In this procedure, the doctor opens the cervix with a dilator (a metal rod) or laminaria (thin sticks derived from plants and inserted several hours before the procedure). The doctor inserts tubing into the uterus and connects the tubing to a suction machine. The suction pulls the fetus'(BABY) body apart and out of the uterus. One variation of this procedure is called Dilation and Curettage (D&C). In this method, the doctor may use a curette, a loop-shaped knife, to scrape the fetal (BABY) parts out of the uterus. If this sounds painful to you think of how it feels to your BABY!
This surgical abortion is done during the second trimester of pregnancy. Because the developing fetus (BABY) doubles in size between the thirteenth and fourteenth weeks of pregnancy, the body of the fetus (BABY) is too large to be broken up by suction and will not pass through the suction tubing. In this procedure, the cervix must be opened wider than in a first trimester abortion. This is done by inserting laminaria a day or two before the abortion. After opening the cervix, the doctor pulls out the fetal parts (PIECES OF THE BABIES BODY) with forceps. The fetus' (BABY'S) skull is crushed to ease removal.

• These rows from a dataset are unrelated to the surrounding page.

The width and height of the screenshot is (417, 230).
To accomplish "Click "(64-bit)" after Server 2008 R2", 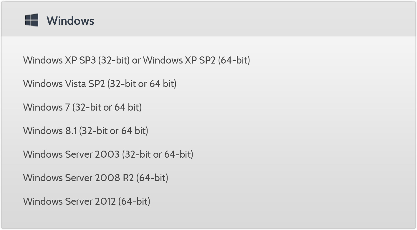I will pos(152,178).
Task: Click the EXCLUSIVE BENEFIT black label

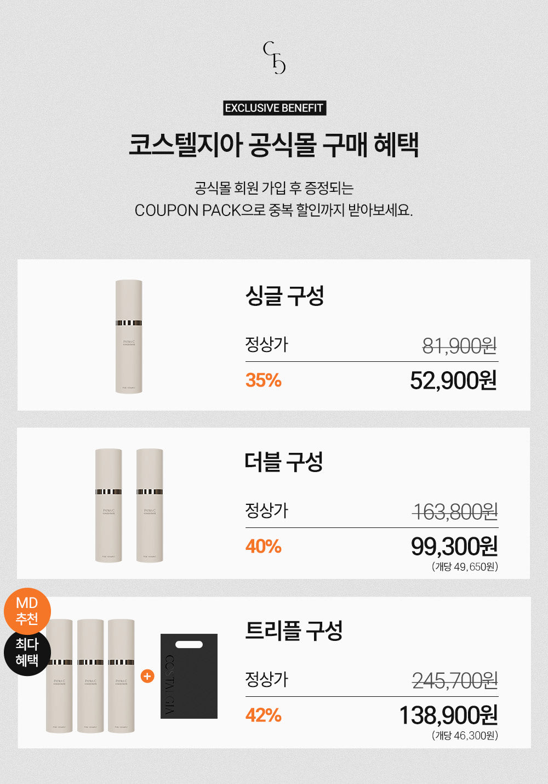Action: [275, 108]
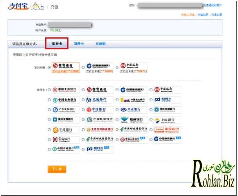Select radio for saved card ending 8972
This screenshot has width=238, height=196.
click(117, 67)
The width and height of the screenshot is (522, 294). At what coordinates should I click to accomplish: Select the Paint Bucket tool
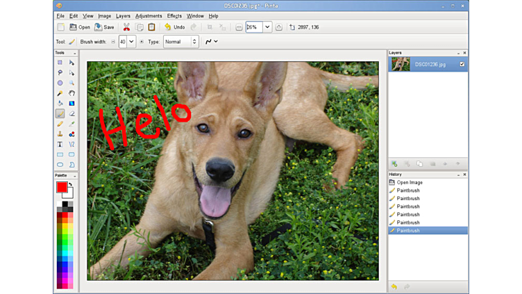(x=60, y=104)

Also known as Partial-birth Abortion, this procedure takes three days. During the first two days, the cervix is dilated and medication is given for cramping. On the third day, the woman receives medication to start labor. After labor begins, the abortion doctor uses ultrasound to locate the baby's legs. Grasping a leg with forceps, the doctor delivers the BABY up to the baby's head. Next, scissors are inserted into the base of the BABY'S skull to create an opening. A suction catheter is placed into the opening to remove the skull contents. The skull collapses and the DEAD BABY is removed.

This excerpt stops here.